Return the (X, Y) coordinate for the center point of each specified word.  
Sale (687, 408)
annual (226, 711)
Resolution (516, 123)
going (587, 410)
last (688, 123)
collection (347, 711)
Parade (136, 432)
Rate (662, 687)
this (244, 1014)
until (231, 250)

---

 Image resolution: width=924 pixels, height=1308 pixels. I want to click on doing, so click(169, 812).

• Your objective:
Please copy out the material word for word, starting at the line containing "Return the (X, Y)" and ending at the line containing "until (231, 250)". Include both of those lines.

• Solution below:
Return the (X, Y) coordinate for the center point of each specified word.  
Sale (687, 408)
annual (226, 711)
Resolution (516, 123)
going (587, 410)
last (688, 123)
collection (347, 711)
Parade (136, 432)
Rate (662, 687)
this (244, 1014)
until (231, 250)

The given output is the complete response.